The problem with a filmic narrative is that the story is only ripe when it comes full circle.  I admire Cameron’s effort to weave some mysticism to “dreamwalking” and “waking”.  For me, the last scene was the most powerful.  The attempts to strike a dialog about rebirth, ever-flowing energy and waking from dreams were such powerful references to life itself.  There was also an attempt to portray repetition of history, of life.  But all of these seemed like one foot in the door to a cinematic masterpiece, while the other foot stays in unabashed mediocrity.

One Response leave one →
  1. 2009 December 22

    I loved Avatar. And I can name a whole slew of parallelisms and analogies that some critics are probably going to whine about, including some casting flaws, but I sat through an almost 3-hour length film, counting off the themes I saw and yet I was riveted. In the end, strong filmmaking and its “formulas”, no matter how disdainful to some, still works. Cameron knew that, and every sci-fi fan (the ones that read actual books) will appreciate a good tall tale, even if it’s not the first to use a particular concept. There are at least 5 books I can name that have similar (and definitely earlier) concept developments, but I am surprised to note that while it seems to be a concern in theory, it is a completely insignificant factor in application, meaning that as I watched it I didn’t give a damn who wrote what first.

    Regarding some parts of the story that inevitably many varied groups of people with obviously varied interests (and therefore foci) will find distinctly lacking in the movie (such as you wishing more focus was given to “dreamwalking”), the answer to that is simply: A movie cannot contain all the concepts one can think of for it, it can only hope to create a wondrous blend of them, and in the “blend” Cameron did his magic, including paying so much attention to the computer graphics that you barely care that you are inundated with it from the start.
    I use casting “flaws” loosely, because one may take it different ways. A consequence of the rich and magical universe that is Pandora and the Na’vi is the resulting bland contrast the human world makes in the movie. Therefore the characters are not fully developed, and may remain “flat”, or “token”. Token nerd, token scientist, token broken hero. I forgive this, fully, for the obvious advantage it brings to the special effects and graphics department. It is only logical to keep the backdrop bland in order for the effects to stand out, and it is insane to keep the backdrop busy and then raise the bar even higher for complicated effects and graphics just to maintain the balance.

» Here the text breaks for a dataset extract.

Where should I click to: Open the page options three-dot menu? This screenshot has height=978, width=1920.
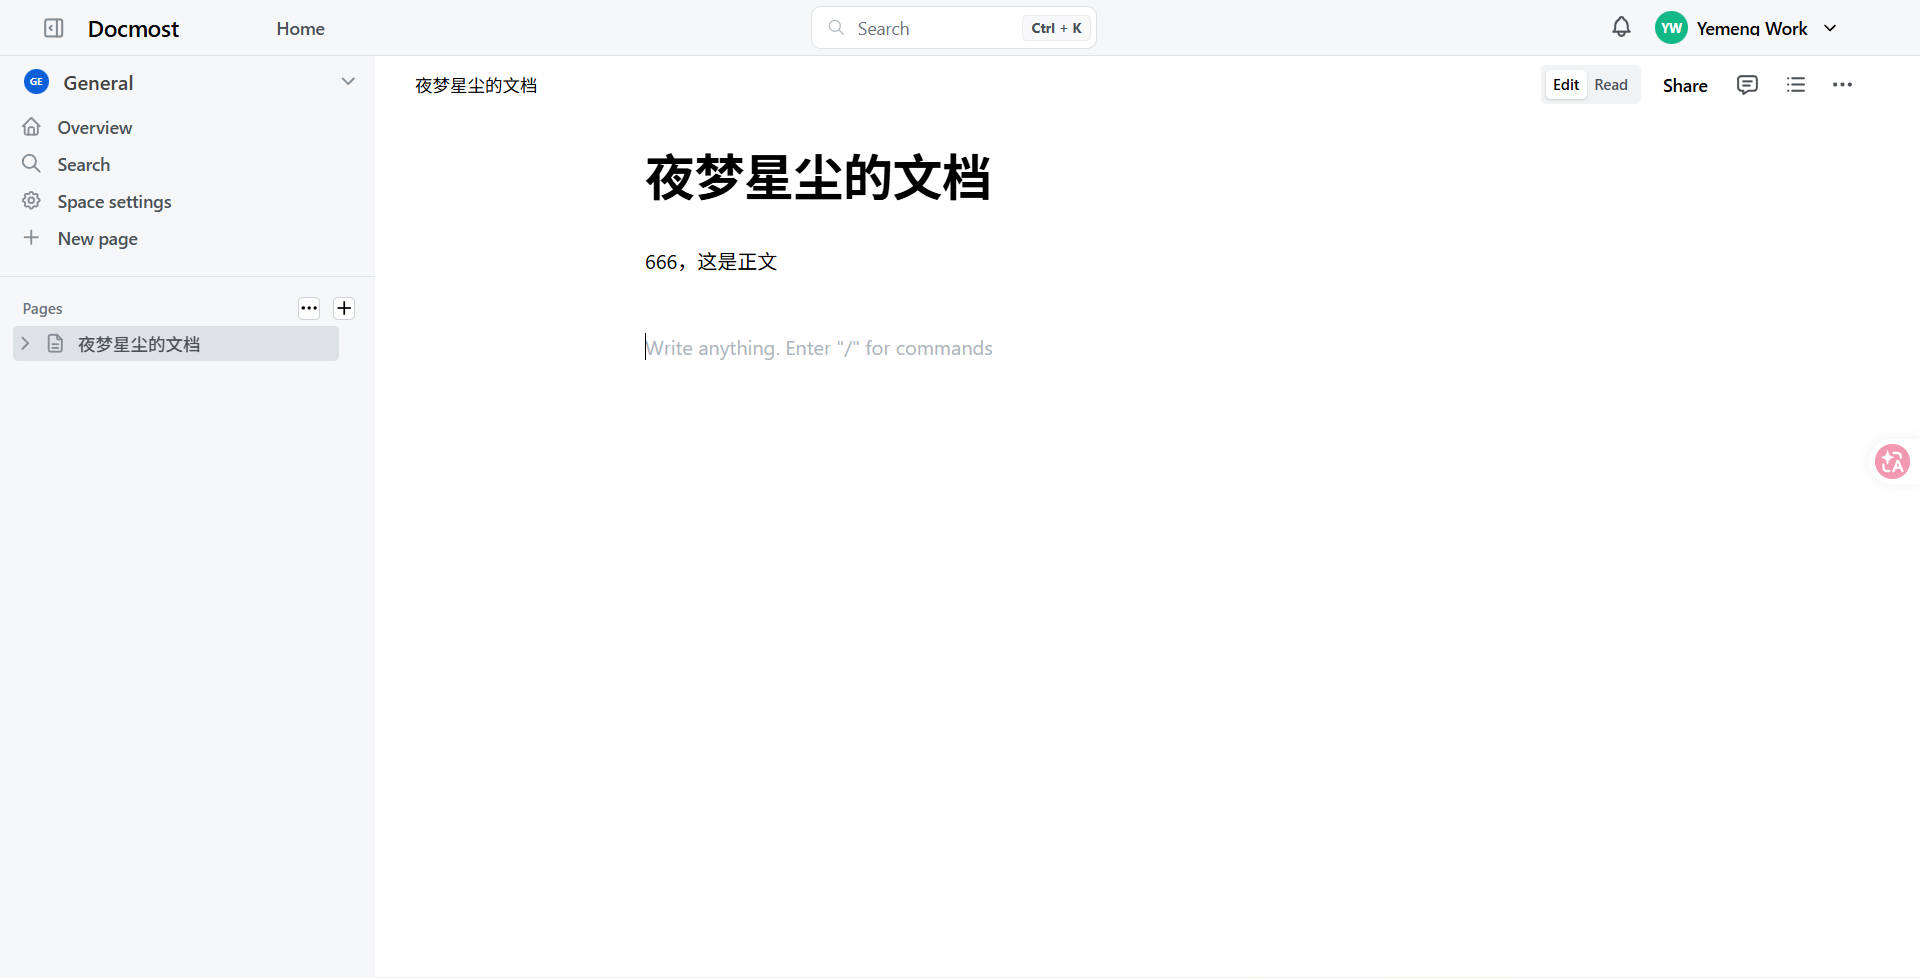(x=1842, y=85)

    Jake Sully in my opinion was perfect exactly as he was as a human: unremarkable. I also disagree about his character lacking development. His human character did not, but his avatar certainly did. His matter-of-fact reaction to all the changes he undergoes isn’t a bovine lack of understanding or concern for his own well-being – it is the logical and expected behavior of a Marine, a hardened soldier who is fazed by nothing, with no legs, who has lost touch with his own humanity. That is not apathy at all. His almost instant assimilation of the Na’vi culture is reasonable: it’s easy to fill a cup that’s been forcibly emptied.

    The notable lack of explosions right off the bat is something that I consider positive, as well as the intimate focus given to the ways of the alien race (almost like the viewer is being given a walkthrough), considering that our generation seems to become number and number to flashy effects-driven movies each year: the future of cinema is in the storytelling, not just the plain story, not just the plain telling. Avatar may not yet be the future, but it certainly raised the bar for everyone else.